The Ministry of Health needs to tell the public the whole truth about chikungunya rather than appear to be withholding truths. If the fear is fed by presumptions that calling a spade a spade will fuel mass panic, then how about failing to declare the disease an epidemic in a timely manner? Any lessons learnt in employing the hush–hush modus operandi several months ago?
The tidal wave of chikungunya hitting the island continues to sweep man, woman and child off to their sick bed, overcome by the terrible symptoms of this new and suspiciously viewed mosquito carrying scourge. And if this was not bad enough, lo and behold the nation is being warned to brace for more of the ongoing onslaught of chikungunya.
So far it is unclear just how many deaths have been associated with the illness. In late August the Puerto Rican Health Department announced an investigation to determine whether two deaths there were linked to chikungunya.The epidemiologist was quick to point out that having the illness at the time of death does not necessarily mean it is the cause of death. Neighboring Martinique has made forthright disclosures related to the ravages of chikungunya on its population.

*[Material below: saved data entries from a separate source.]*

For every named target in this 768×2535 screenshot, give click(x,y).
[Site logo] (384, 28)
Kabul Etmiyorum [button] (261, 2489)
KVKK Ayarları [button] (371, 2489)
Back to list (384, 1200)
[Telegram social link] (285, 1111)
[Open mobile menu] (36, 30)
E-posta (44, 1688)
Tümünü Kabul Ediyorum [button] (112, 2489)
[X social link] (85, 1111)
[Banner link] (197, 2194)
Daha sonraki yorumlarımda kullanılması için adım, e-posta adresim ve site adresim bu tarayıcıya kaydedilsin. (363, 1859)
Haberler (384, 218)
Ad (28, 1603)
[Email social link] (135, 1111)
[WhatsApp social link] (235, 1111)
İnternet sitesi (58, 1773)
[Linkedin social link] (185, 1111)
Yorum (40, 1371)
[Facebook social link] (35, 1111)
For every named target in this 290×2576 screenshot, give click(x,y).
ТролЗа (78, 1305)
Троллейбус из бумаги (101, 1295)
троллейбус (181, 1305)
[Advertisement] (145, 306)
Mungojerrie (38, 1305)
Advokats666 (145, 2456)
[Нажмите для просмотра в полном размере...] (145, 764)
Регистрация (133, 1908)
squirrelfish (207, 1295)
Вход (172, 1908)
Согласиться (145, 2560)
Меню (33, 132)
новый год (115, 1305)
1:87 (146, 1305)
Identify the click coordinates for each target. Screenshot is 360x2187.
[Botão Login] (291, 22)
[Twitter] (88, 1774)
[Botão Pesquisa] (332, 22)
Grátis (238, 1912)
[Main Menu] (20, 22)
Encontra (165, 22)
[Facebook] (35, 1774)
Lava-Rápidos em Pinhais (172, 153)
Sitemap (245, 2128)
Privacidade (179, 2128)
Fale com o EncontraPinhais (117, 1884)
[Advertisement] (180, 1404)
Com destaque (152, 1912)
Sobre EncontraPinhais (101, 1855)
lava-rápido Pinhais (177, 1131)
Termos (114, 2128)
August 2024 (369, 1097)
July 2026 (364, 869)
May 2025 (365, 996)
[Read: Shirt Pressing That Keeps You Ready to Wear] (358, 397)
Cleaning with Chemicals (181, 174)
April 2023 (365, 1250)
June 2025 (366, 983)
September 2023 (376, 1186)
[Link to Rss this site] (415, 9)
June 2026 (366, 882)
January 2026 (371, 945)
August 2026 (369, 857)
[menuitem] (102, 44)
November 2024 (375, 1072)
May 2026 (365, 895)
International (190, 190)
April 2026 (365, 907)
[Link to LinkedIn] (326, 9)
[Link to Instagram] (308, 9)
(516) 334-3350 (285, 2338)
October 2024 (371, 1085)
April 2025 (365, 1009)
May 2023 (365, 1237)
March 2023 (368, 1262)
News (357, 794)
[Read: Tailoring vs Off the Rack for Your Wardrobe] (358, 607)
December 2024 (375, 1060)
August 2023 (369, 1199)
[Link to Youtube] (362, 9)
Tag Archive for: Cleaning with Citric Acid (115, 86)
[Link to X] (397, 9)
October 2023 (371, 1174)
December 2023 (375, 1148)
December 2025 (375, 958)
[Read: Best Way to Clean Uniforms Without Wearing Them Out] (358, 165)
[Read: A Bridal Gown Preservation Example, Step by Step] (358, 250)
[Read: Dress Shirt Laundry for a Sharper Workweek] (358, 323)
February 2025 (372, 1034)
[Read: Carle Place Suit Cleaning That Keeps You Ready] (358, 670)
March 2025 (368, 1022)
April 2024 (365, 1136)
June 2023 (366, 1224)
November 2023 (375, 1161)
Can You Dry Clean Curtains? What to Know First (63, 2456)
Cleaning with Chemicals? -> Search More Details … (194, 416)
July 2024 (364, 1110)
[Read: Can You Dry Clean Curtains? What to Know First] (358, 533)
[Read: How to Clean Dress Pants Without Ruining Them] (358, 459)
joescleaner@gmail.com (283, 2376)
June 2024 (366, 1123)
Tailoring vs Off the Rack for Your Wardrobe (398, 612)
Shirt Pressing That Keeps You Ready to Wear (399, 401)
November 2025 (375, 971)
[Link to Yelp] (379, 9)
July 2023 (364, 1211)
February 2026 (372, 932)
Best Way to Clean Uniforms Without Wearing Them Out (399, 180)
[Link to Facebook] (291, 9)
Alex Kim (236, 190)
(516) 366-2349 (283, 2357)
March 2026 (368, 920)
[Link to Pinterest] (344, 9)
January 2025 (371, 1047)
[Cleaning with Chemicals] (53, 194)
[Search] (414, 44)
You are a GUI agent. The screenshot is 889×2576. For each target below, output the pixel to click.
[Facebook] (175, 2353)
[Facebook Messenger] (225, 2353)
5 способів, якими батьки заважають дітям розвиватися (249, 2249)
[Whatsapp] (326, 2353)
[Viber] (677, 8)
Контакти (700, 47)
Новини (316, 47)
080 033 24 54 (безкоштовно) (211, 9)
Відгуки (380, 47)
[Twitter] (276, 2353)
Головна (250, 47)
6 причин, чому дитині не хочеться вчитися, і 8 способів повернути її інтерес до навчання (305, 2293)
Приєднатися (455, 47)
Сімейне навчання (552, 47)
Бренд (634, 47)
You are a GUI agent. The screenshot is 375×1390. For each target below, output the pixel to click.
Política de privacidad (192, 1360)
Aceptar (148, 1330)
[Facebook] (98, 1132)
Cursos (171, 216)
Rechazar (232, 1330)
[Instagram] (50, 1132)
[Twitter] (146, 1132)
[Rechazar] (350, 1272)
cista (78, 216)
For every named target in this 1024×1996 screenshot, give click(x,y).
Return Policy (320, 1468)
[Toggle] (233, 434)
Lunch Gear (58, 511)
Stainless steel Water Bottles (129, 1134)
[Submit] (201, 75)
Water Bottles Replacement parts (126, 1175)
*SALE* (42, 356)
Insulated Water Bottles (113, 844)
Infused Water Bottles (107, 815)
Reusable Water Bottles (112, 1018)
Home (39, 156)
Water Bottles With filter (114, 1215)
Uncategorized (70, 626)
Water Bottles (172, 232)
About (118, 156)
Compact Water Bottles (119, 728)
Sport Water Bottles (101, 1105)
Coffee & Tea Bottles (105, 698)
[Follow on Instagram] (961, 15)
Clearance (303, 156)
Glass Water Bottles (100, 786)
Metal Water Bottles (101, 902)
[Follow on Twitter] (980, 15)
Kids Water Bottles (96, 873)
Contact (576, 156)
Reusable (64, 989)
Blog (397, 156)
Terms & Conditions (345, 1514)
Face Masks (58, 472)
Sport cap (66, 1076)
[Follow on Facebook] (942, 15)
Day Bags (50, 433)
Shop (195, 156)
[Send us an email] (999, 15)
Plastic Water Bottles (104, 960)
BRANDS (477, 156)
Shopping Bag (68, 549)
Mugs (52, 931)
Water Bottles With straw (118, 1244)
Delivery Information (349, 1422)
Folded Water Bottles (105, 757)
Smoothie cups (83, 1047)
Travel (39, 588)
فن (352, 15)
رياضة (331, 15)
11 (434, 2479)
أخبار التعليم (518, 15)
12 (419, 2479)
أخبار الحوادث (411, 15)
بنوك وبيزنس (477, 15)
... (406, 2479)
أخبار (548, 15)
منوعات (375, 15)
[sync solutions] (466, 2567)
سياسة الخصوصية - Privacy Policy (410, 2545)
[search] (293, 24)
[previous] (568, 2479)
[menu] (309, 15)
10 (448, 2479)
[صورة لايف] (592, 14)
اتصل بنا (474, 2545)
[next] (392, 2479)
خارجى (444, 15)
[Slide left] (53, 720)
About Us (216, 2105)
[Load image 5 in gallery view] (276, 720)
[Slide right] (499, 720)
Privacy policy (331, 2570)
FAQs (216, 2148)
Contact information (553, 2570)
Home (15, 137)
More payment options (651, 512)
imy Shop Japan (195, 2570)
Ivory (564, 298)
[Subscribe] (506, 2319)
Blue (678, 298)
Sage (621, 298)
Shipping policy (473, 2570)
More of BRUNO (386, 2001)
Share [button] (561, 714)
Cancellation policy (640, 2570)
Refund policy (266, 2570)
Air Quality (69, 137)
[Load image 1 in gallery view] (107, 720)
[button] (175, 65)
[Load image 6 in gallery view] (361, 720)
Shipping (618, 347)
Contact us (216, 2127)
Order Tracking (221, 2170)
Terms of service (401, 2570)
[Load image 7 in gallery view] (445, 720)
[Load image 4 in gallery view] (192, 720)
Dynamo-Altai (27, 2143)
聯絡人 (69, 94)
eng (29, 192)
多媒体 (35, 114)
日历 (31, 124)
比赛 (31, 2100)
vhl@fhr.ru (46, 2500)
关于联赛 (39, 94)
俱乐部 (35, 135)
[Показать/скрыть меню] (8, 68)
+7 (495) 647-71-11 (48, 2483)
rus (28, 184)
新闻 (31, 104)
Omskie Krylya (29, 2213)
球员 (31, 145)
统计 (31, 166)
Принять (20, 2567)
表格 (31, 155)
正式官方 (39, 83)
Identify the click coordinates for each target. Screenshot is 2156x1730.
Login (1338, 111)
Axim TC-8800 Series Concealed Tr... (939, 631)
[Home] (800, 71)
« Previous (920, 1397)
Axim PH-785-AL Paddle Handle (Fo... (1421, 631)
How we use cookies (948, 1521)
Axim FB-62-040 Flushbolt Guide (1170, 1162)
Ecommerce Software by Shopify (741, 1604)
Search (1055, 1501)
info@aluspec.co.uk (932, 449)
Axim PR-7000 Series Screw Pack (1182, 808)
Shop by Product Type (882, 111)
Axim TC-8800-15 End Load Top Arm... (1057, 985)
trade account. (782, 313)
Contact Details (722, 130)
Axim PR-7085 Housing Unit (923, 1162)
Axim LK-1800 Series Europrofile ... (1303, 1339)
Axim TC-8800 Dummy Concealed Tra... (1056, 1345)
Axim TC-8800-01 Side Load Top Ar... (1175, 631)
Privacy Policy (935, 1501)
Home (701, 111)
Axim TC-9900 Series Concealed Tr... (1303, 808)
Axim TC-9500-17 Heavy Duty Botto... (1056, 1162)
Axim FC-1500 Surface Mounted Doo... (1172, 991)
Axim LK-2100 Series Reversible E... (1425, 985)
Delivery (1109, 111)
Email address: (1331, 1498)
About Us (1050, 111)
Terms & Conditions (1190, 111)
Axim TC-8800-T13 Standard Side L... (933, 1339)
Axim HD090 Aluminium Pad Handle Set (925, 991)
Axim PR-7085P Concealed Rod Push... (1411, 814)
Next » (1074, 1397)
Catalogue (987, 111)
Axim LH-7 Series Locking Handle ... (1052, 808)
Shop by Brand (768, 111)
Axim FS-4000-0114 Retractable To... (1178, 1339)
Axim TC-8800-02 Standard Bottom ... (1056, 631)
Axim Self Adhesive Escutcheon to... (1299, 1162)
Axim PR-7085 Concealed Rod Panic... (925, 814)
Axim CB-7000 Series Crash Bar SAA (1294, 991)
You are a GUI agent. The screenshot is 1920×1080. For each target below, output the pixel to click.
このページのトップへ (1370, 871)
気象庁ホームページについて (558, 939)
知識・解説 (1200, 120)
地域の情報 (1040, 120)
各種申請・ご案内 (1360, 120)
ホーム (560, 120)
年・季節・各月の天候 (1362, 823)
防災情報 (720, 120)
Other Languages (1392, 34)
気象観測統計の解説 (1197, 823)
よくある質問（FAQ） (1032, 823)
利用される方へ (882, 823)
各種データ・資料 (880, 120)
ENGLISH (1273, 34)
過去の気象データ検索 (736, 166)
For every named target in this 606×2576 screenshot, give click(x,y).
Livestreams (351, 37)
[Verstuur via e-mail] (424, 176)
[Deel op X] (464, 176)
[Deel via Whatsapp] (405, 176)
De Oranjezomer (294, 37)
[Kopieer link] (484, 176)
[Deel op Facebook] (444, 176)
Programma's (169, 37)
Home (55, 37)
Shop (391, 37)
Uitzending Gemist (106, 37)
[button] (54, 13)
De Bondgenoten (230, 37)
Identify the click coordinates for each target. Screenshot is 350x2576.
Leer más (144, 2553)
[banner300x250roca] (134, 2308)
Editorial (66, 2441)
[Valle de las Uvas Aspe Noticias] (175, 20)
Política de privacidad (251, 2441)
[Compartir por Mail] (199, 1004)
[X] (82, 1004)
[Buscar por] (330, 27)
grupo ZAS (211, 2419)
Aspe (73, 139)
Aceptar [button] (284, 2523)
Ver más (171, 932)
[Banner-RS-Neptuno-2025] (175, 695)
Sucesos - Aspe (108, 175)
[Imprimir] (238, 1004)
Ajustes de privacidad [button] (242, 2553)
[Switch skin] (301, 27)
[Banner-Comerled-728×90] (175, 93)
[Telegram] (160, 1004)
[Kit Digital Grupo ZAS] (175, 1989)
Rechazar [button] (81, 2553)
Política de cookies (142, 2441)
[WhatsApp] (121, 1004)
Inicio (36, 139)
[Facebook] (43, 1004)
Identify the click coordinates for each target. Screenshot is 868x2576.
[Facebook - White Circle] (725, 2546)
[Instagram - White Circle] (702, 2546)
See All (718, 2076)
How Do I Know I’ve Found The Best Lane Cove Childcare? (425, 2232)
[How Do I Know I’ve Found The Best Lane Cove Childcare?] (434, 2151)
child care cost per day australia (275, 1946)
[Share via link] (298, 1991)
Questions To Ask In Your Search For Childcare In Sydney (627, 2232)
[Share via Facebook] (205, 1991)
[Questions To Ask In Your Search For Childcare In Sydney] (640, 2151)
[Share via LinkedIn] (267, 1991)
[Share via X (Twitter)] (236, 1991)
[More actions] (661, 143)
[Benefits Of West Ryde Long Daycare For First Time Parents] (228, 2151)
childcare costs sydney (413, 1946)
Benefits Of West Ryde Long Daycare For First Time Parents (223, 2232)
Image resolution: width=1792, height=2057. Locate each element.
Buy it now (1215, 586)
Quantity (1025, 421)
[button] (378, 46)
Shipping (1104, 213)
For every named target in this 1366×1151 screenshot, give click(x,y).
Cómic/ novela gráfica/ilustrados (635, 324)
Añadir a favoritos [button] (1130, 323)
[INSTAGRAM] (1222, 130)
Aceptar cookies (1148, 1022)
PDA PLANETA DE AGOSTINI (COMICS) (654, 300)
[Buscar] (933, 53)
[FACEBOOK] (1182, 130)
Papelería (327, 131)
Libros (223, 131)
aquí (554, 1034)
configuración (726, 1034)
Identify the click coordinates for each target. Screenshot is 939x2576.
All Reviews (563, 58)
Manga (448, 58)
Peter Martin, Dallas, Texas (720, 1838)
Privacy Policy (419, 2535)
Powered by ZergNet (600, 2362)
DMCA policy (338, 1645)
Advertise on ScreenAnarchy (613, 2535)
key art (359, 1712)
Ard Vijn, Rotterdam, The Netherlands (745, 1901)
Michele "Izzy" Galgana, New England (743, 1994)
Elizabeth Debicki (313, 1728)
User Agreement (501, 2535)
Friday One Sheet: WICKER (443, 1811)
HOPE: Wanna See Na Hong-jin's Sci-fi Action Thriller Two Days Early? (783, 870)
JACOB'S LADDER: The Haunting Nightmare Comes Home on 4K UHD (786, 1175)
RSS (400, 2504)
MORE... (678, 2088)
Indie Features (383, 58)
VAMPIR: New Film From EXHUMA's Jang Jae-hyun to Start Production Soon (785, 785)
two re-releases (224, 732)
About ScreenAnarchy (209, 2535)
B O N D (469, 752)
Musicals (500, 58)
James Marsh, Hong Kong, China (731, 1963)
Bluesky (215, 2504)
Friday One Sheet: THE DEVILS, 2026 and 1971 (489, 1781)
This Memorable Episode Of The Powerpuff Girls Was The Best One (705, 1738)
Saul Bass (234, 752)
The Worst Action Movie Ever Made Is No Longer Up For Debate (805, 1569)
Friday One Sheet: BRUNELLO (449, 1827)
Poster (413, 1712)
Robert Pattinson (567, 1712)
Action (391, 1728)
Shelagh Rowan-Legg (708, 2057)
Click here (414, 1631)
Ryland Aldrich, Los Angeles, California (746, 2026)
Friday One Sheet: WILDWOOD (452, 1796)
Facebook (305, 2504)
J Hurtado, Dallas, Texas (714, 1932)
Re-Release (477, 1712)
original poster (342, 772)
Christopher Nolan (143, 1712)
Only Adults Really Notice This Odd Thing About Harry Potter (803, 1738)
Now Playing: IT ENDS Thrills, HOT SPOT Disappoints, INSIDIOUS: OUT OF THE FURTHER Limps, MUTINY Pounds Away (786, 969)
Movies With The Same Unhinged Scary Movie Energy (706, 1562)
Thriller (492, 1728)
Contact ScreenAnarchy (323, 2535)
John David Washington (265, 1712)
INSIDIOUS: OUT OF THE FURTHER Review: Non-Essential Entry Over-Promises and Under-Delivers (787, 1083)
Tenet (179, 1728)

Talking about death may seem morbid but hardly so for persons who are worried about chikungunya compounding their pre-existing health conditions, including the prevalent arthritis, diabetes, lupus, sickle cell and a range of other problems. Children and the elderly are particularly vulnerable, yet the impact of chikungunya on the young and old remains fuzzy. Relapses of the viral symptoms are said to be occurring. Why is that? There are mounting questions. Openness and transparency ought to be demonstrated on the issue. Up until now health authorities are making it appear that they are either very cagey on talking or are observing no-go zones where the nation’s health and wellness is concerned.